▶ Exercise brief
Beneath this instruction is a listing. Transcribe from it only the stretch from the line with "Feeding Kids (145, 1130)" through the line with "Donate (50, 196)", both end lines included, exactly as written.

▶ Input data
+ + + + +

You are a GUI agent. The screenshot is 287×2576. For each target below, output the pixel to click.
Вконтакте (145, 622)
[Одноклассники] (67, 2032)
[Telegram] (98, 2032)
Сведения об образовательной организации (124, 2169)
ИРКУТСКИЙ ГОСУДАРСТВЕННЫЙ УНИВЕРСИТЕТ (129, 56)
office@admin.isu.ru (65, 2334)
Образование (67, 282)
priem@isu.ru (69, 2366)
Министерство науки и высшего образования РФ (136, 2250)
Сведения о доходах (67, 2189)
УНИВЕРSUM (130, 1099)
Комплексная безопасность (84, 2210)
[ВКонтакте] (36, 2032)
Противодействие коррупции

+ + + + +

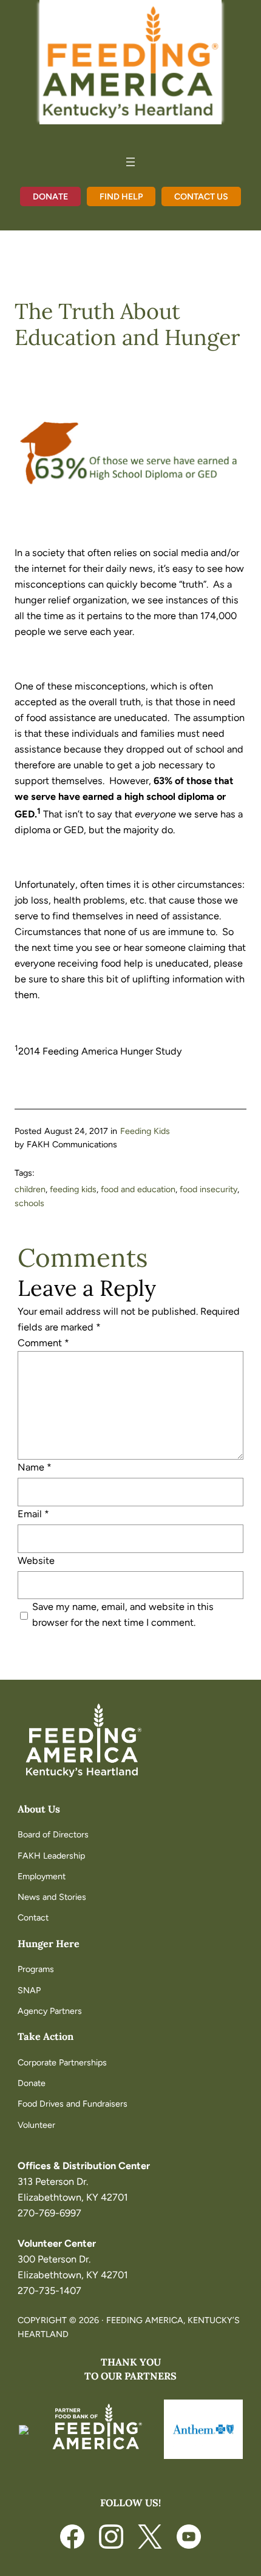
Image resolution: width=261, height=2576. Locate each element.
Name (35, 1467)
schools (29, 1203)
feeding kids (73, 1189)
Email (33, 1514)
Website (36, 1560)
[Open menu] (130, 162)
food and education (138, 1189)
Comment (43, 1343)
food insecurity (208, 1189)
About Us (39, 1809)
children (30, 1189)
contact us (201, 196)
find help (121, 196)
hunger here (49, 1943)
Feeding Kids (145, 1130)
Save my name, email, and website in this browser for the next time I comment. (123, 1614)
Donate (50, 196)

+ + + + +

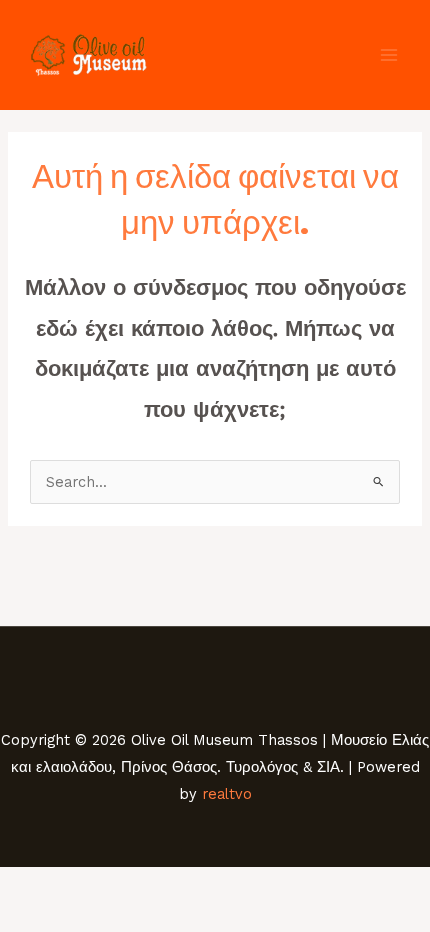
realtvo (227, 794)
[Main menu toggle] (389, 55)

+ + + + +

▶ Finished task
Feeding Kids (145, 1130)
Save my name, email, and website in this browser for the next time I comment. (123, 1614)
Donate (50, 196)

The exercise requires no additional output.